STATED GOAL: Please copy everything from the start of the material down to the line containing "tap(16, 46)", switching "input field" to "text box" and keeping all else unchanged. Leave the pictures out.
---------------
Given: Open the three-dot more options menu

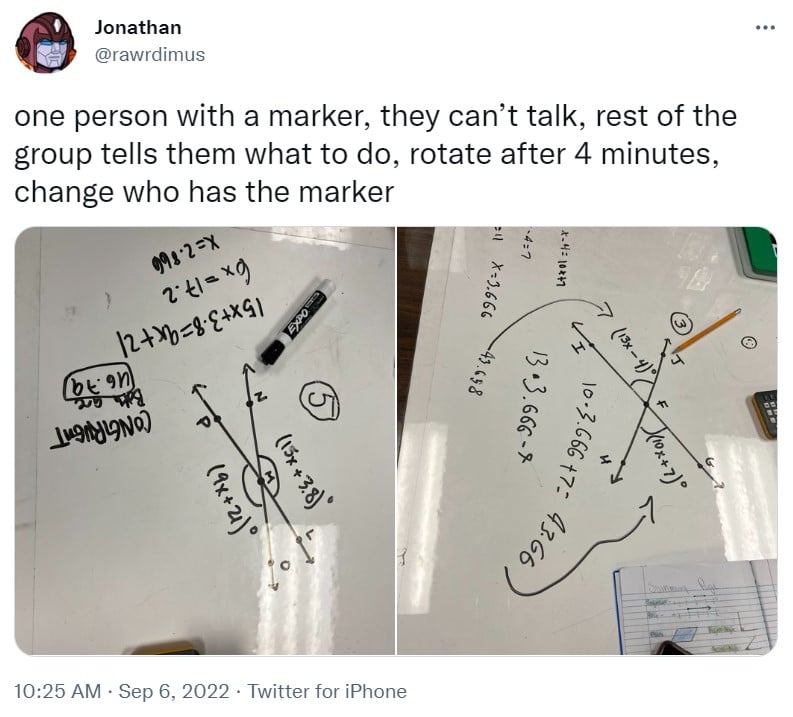Looking at the screenshot, I should tap(765, 28).
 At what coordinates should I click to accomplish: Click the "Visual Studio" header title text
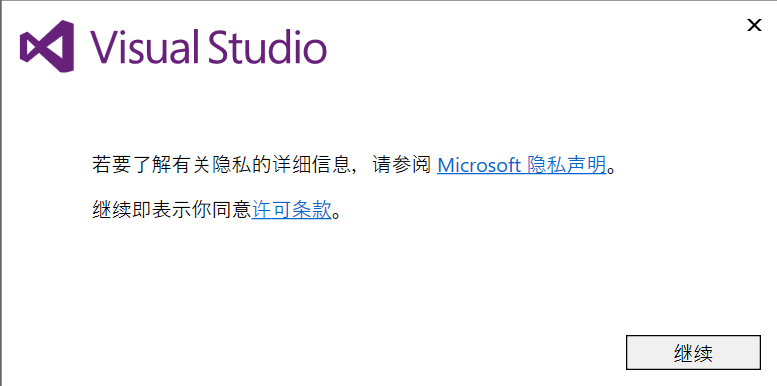point(208,46)
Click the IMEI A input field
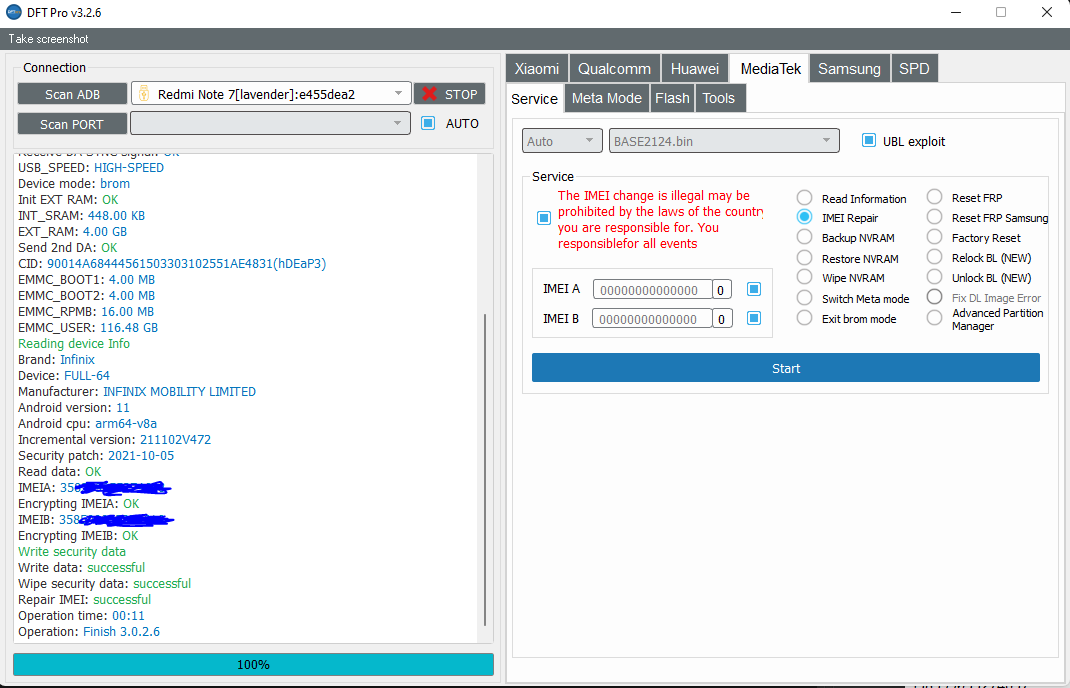 point(652,290)
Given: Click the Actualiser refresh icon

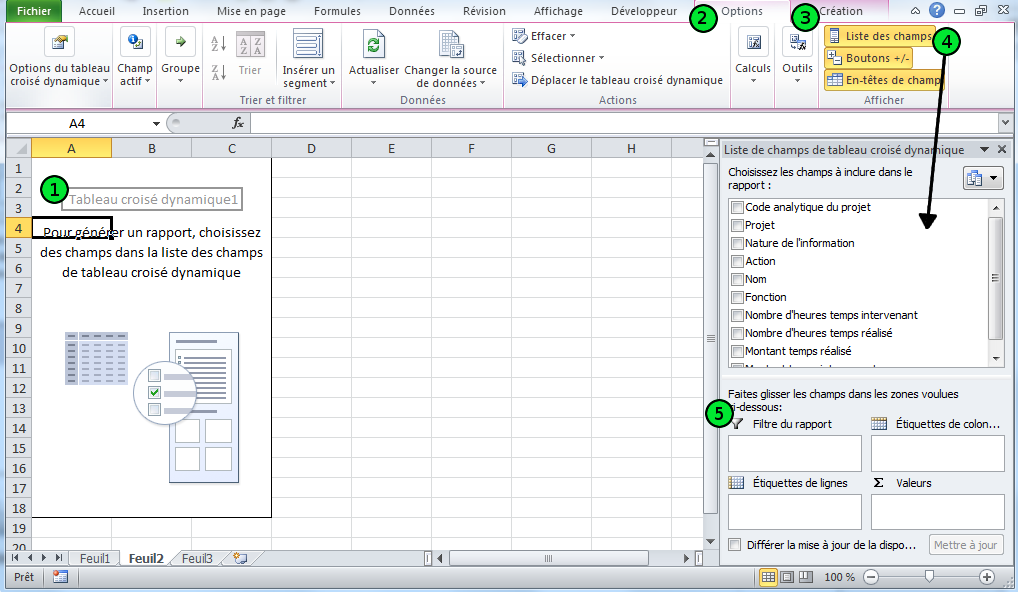Looking at the screenshot, I should click(x=373, y=44).
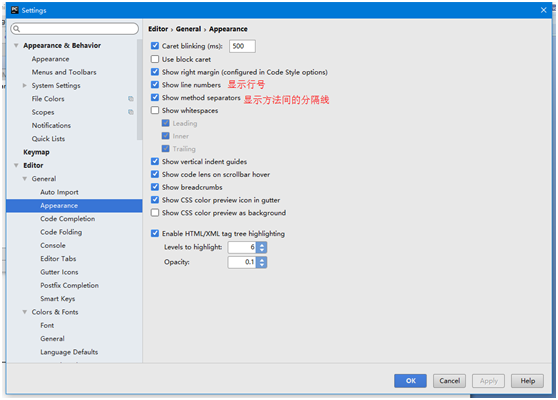Collapse the Appearance & Behavior section
Image resolution: width=558 pixels, height=400 pixels.
tap(16, 46)
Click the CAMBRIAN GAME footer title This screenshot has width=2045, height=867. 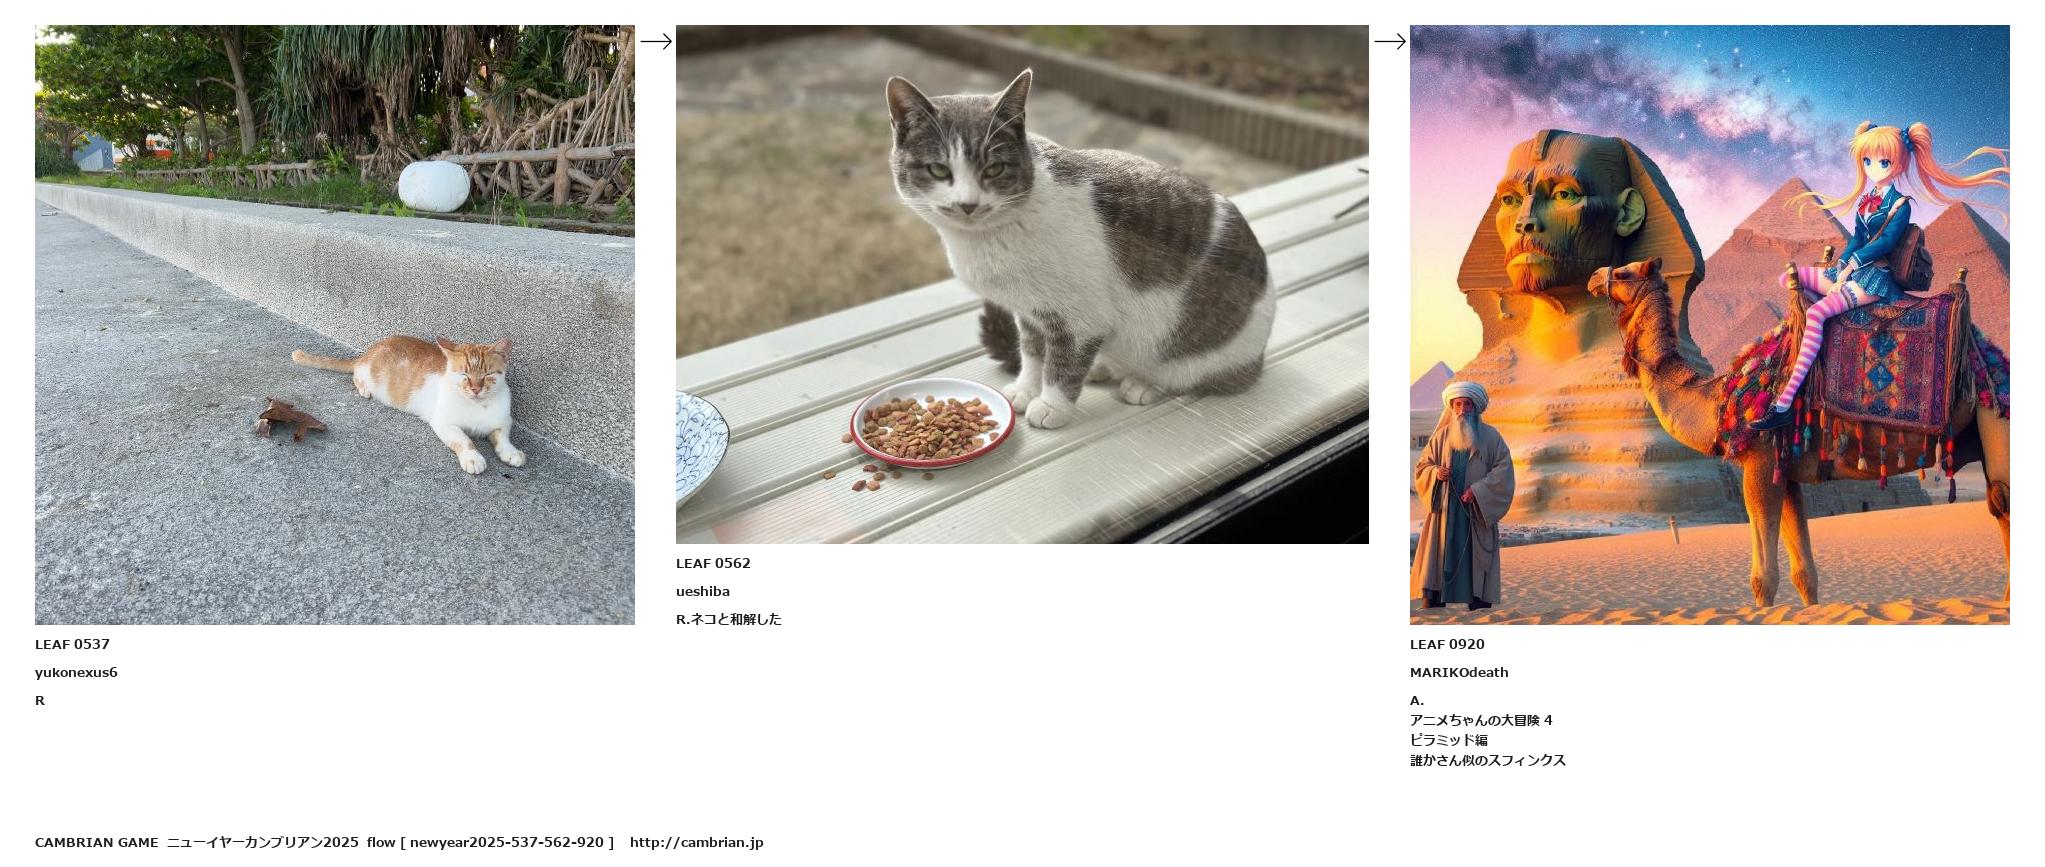tap(96, 842)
---------------
FINISHED EXERCISE:
Given: Open the three-dot more options menu

Looking at the screenshot, I should tap(765, 28).
 At what coordinates should I click to accomplish: Click the "Visual Studio" header title text
point(208,46)
Click the IMEI A text box
 point(652,290)
Given: Click the Actualiser refresh icon

Looking at the screenshot, I should click(x=373, y=44).
Collapse the Appearance & Behavior section
Image resolution: width=558 pixels, height=400 pixels.
tap(16, 46)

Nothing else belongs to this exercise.